*** EXCERPTED DATA ***

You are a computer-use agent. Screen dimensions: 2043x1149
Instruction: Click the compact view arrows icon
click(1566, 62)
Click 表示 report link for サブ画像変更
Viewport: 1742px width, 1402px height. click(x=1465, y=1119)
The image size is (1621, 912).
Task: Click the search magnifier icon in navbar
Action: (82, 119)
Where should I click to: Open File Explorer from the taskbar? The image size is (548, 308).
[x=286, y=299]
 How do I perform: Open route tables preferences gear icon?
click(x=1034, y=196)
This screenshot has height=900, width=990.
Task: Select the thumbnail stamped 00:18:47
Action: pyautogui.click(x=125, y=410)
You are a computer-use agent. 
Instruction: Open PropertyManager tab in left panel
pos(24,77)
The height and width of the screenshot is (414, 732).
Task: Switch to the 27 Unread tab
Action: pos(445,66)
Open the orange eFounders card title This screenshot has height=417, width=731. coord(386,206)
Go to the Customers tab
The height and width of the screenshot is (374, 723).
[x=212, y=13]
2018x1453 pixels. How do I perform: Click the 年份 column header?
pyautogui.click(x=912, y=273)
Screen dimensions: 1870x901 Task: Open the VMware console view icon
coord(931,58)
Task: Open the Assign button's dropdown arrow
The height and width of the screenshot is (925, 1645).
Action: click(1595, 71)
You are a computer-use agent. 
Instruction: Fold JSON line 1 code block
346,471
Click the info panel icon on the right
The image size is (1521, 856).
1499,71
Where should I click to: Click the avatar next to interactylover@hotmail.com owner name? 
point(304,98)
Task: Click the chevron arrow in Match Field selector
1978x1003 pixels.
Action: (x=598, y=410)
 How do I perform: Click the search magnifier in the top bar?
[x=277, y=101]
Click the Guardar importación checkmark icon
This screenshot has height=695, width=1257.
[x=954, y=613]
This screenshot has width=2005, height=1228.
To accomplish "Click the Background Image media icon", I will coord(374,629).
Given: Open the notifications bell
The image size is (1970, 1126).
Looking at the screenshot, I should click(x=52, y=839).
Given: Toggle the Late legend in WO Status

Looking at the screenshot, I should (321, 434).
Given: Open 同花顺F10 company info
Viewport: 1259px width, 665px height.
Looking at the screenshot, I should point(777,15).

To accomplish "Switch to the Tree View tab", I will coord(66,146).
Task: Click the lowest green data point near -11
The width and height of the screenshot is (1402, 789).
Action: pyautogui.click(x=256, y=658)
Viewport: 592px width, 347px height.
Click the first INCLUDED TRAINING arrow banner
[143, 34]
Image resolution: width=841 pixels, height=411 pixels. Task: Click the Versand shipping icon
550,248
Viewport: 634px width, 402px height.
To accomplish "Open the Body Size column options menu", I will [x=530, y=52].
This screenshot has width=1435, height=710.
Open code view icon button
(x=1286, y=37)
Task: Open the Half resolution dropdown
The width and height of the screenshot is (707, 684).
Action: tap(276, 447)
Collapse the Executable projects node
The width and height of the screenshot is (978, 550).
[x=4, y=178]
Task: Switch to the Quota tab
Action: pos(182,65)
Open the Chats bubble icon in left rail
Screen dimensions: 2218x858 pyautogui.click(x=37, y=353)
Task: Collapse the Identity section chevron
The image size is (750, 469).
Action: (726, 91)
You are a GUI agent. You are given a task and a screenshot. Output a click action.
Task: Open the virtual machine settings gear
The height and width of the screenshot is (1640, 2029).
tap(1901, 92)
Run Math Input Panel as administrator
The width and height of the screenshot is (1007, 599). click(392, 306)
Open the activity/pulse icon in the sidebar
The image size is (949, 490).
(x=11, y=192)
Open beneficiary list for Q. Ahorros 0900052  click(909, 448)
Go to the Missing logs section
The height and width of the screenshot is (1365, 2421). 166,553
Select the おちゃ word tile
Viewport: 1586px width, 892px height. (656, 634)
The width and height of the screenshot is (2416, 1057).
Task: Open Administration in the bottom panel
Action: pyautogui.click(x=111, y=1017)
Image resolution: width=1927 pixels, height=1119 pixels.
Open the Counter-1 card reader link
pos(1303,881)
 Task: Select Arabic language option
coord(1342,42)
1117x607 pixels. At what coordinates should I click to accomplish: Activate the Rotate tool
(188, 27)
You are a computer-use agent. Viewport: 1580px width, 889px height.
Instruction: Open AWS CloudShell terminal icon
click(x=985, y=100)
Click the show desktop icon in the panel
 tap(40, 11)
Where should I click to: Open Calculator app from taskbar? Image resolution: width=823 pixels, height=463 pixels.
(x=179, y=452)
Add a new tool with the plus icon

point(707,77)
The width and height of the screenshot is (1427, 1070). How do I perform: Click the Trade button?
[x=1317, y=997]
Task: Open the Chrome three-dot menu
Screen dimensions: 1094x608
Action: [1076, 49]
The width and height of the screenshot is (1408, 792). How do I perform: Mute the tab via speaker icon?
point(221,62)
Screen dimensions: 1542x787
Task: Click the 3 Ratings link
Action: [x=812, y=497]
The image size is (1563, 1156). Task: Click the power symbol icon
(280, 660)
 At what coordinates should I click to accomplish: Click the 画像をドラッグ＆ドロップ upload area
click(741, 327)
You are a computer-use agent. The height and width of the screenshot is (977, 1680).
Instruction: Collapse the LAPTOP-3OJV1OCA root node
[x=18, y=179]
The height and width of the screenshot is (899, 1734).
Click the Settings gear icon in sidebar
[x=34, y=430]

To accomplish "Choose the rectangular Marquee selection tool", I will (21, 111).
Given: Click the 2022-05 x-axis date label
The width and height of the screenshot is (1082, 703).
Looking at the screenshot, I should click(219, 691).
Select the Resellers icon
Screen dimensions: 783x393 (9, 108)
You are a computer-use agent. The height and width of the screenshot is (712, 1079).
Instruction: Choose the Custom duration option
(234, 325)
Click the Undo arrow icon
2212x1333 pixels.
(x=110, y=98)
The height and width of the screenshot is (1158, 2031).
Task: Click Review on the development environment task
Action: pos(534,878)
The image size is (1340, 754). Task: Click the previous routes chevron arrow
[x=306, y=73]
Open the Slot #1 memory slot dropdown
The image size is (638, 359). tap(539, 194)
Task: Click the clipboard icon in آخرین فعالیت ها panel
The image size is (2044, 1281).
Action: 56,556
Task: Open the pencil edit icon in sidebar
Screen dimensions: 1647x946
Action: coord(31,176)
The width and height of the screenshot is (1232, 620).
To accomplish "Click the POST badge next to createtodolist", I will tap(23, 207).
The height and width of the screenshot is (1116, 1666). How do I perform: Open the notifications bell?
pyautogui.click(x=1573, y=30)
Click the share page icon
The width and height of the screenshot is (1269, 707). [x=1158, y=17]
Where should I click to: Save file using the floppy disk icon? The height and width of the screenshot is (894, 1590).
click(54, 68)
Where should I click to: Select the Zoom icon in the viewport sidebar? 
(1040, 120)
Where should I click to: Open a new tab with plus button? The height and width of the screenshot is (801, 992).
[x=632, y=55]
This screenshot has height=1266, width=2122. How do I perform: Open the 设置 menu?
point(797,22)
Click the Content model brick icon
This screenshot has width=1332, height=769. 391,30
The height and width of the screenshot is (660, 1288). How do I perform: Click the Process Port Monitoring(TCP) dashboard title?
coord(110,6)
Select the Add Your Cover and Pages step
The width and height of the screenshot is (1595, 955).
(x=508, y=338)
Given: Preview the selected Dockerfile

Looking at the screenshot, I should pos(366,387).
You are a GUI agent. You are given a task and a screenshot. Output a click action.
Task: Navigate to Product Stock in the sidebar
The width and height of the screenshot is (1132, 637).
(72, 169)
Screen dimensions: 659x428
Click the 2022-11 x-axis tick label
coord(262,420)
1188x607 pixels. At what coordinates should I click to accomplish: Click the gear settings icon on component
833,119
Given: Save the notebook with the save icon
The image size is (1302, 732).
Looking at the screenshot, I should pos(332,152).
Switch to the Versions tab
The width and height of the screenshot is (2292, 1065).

*** End of EXCERPTED DATA ***

EXERCISE DESCRIPTION:
Work through the records above. Copy every line with the string "agent".

YOUR RESPONSE:
You are a computer-use agent. Screen dimensions: 2043x1149
You are a computer-use agent. 
You are a computer-use agent. 
You are a GUI agent. You are given a task and a screenshot. Output a click action.
You are a computer-use agent. Viewport: 1580px width, 889px height.
You are a computer-use agent. The height and width of the screenshot is (977, 1680).
You are a computer-use agent. The height and width of the screenshot is (712, 1079).
You are a GUI agent. You are given a task and a screenshot. Output a click action.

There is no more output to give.